Copy every one of the records below verbatim, line for line, without changing anything.

-- START OF SOURCE DATA --

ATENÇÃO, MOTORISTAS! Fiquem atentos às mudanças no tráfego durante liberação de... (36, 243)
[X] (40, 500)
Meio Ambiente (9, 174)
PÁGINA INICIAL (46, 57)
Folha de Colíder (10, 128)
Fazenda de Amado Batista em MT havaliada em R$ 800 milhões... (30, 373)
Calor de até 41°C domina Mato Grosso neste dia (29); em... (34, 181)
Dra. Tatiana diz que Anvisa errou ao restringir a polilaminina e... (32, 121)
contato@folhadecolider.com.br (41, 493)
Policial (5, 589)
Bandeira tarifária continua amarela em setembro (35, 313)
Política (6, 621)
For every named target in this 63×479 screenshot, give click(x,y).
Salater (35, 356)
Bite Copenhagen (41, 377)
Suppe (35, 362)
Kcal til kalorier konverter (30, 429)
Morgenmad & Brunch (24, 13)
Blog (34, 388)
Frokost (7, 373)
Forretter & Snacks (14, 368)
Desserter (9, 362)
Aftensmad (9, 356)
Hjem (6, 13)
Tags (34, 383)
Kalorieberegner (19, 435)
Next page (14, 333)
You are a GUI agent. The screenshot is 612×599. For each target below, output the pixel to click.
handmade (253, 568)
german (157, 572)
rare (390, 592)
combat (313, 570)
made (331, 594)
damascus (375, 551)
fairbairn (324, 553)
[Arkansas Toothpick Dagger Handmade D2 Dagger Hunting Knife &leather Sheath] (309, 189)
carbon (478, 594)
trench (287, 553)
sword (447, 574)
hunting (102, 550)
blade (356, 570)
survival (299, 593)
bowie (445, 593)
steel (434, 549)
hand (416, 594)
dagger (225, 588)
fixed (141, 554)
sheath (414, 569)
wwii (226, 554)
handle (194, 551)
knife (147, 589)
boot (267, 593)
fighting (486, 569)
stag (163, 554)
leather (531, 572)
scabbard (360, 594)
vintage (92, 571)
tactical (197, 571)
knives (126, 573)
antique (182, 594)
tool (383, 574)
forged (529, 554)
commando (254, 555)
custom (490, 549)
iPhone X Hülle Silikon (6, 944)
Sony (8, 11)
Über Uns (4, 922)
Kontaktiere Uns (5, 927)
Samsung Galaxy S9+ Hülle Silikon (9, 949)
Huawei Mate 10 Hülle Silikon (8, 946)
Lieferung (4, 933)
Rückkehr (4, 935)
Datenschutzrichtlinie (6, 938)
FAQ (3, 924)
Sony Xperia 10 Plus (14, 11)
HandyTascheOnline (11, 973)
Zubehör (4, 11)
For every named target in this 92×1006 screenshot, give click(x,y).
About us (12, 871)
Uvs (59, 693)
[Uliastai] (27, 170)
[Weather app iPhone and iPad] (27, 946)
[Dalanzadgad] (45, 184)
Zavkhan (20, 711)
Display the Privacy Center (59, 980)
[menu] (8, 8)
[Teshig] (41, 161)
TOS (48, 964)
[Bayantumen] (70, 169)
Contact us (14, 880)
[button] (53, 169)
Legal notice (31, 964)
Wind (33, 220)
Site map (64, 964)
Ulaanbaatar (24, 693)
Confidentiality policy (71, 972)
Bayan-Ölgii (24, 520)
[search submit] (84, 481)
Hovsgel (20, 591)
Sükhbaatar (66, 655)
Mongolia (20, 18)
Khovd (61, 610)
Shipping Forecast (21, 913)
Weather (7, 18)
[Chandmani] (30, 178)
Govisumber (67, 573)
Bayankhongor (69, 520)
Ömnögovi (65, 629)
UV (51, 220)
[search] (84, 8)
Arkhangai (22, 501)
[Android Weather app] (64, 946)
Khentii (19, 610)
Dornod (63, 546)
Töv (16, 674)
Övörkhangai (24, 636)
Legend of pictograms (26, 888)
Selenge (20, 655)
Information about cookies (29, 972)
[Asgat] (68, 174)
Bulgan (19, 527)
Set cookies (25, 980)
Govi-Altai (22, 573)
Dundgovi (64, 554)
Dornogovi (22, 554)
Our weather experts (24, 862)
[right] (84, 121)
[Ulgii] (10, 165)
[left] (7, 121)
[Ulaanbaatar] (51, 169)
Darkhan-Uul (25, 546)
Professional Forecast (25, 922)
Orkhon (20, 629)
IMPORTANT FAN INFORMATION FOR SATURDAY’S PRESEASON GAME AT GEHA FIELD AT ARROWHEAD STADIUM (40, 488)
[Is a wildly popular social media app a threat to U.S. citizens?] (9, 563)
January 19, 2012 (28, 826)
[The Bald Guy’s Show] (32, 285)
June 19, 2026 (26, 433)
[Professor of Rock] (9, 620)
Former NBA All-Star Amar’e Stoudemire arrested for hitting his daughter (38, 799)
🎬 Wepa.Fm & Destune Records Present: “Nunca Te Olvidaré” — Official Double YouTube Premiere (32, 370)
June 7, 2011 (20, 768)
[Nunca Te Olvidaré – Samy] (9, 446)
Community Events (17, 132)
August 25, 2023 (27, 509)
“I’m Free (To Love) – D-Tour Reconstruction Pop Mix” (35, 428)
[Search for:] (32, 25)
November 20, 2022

-- END OF SOURCE DATA --

§ RESULT
ATENÇÃO, MOTORISTAS! Fiquem atentos às mudanças no tráfego durante liberação de... (36, 243)
[X] (40, 500)
Meio Ambiente (9, 174)
PÁGINA INICIAL (46, 57)
Folha de Colíder (10, 128)
Fazenda de Amado Batista em MT havaliada em R$ 800 milhões... (30, 373)
Calor de até 41°C domina Mato Grosso neste dia (29); em... (34, 181)
Dra. Tatiana diz que Anvisa errou ao restringir a polilaminina e... (32, 121)
contato@folhadecolider.com.br (41, 493)
Policial (5, 589)
Bandeira tarifária continua amarela em setembro (35, 313)
Política (6, 621)
For every named target in this 63×479 screenshot, give click(x,y).
Salater (35, 356)
Bite Copenhagen (41, 377)
Suppe (35, 362)
Kcal til kalorier konverter (30, 429)
Morgenmad & Brunch (24, 13)
Blog (34, 388)
Frokost (7, 373)
Forretter & Snacks (14, 368)
Desserter (9, 362)
Aftensmad (9, 356)
Hjem (6, 13)
Tags (34, 383)
Kalorieberegner (19, 435)
Next page (14, 333)
You are a GUI agent. The screenshot is 612×599. For each target below, output the pixel to click.
handmade (253, 568)
german (157, 572)
rare (390, 592)
combat (313, 570)
made (331, 594)
damascus (375, 551)
fairbairn (324, 553)
[Arkansas Toothpick Dagger Handmade D2 Dagger Hunting Knife &leather Sheath] (309, 189)
carbon (478, 594)
trench (287, 553)
sword (447, 574)
hunting (102, 550)
blade (356, 570)
survival (299, 593)
bowie (445, 593)
steel (434, 549)
hand (416, 594)
dagger (225, 588)
fixed (141, 554)
sheath (414, 569)
wwii (226, 554)
handle (194, 551)
knife (147, 589)
boot (267, 593)
fighting (486, 569)
stag (163, 554)
leather (531, 572)
scabbard (360, 594)
vintage (92, 571)
tactical (197, 571)
knives (126, 573)
antique (182, 594)
tool (383, 574)
forged (529, 554)
commando (254, 555)
custom (490, 549)
iPhone X Hülle Silikon (6, 944)
Sony (8, 11)
Über Uns (4, 922)
Kontaktiere Uns (5, 927)
Samsung Galaxy S9+ Hülle Silikon (9, 949)
Huawei Mate 10 Hülle Silikon (8, 946)
Lieferung (4, 933)
Rückkehr (4, 935)
Datenschutzrichtlinie (6, 938)
FAQ (3, 924)
Sony Xperia 10 Plus (14, 11)
HandyTascheOnline (11, 973)
Zubehör (4, 11)
For every named target in this 92×1006 screenshot, give click(x,y).
About us (12, 871)
Uvs (59, 693)
[Uliastai] (27, 170)
[Weather app iPhone and iPad] (27, 946)
[Dalanzadgad] (45, 184)
Zavkhan (20, 711)
Display the Privacy Center (59, 980)
[menu] (8, 8)
[Teshig] (41, 161)
TOS (48, 964)
[Bayantumen] (70, 169)
Contact us (14, 880)
[button] (53, 169)
Legal notice (31, 964)
Wind (33, 220)
Site map (64, 964)
Ulaanbaatar (24, 693)
Confidentiality policy (71, 972)
Bayan-Ölgii (24, 520)
[search submit] (84, 481)
Hovsgel (20, 591)
Sükhbaatar (66, 655)
Mongolia (20, 18)
Khovd (61, 610)
Shipping Forecast (21, 913)
Weather (7, 18)
[Chandmani] (30, 178)
Govisumber (67, 573)
Bayankhongor (69, 520)
Ömnögovi (65, 629)
UV (51, 220)
[search] (84, 8)
Arkhangai (22, 501)
[Android Weather app] (64, 946)
Khentii (19, 610)
Dornod (63, 546)
Töv (16, 674)
Övörkhangai (24, 636)
Legend of pictograms (26, 888)
Selenge (20, 655)
Information about cookies (29, 972)
[Asgat] (68, 174)
Bulgan (19, 527)
Set cookies (25, 980)
Govi-Altai (22, 573)
Dundgovi (64, 554)
Dornogovi (22, 554)
Our weather experts (24, 862)
[right] (84, 121)
[Ulgii] (10, 165)
[left] (7, 121)
[Ulaanbaatar] (51, 169)
Darkhan-Uul (25, 546)
Professional Forecast (25, 922)
Orkhon (20, 629)
IMPORTANT FAN INFORMATION FOR SATURDAY’S PRESEASON GAME AT GEHA FIELD AT ARROWHEAD STADIUM (40, 488)
[Is a wildly popular social media app a threat to U.S. citizens?] (9, 563)
January 19, 2012 (28, 826)
[The Bald Guy’s Show] (32, 285)
June 19, 2026 (26, 433)
[Professor of Rock] (9, 620)
Former NBA All-Star Amar’e Stoudemire arrested for hitting his daughter (38, 799)
🎬 Wepa.Fm & Destune Records Present: “Nunca Te Olvidaré” — Official Double YouTube Premiere (32, 370)
June 7, 2011 (20, 768)
[Nunca Te Olvidaré – Samy] (9, 446)
Community Events (17, 132)
August 25, 2023 (27, 509)
“I’m Free (To Love) – D-Tour Reconstruction Pop Mix” (35, 428)
[Search for:] (32, 25)
November 20, 2022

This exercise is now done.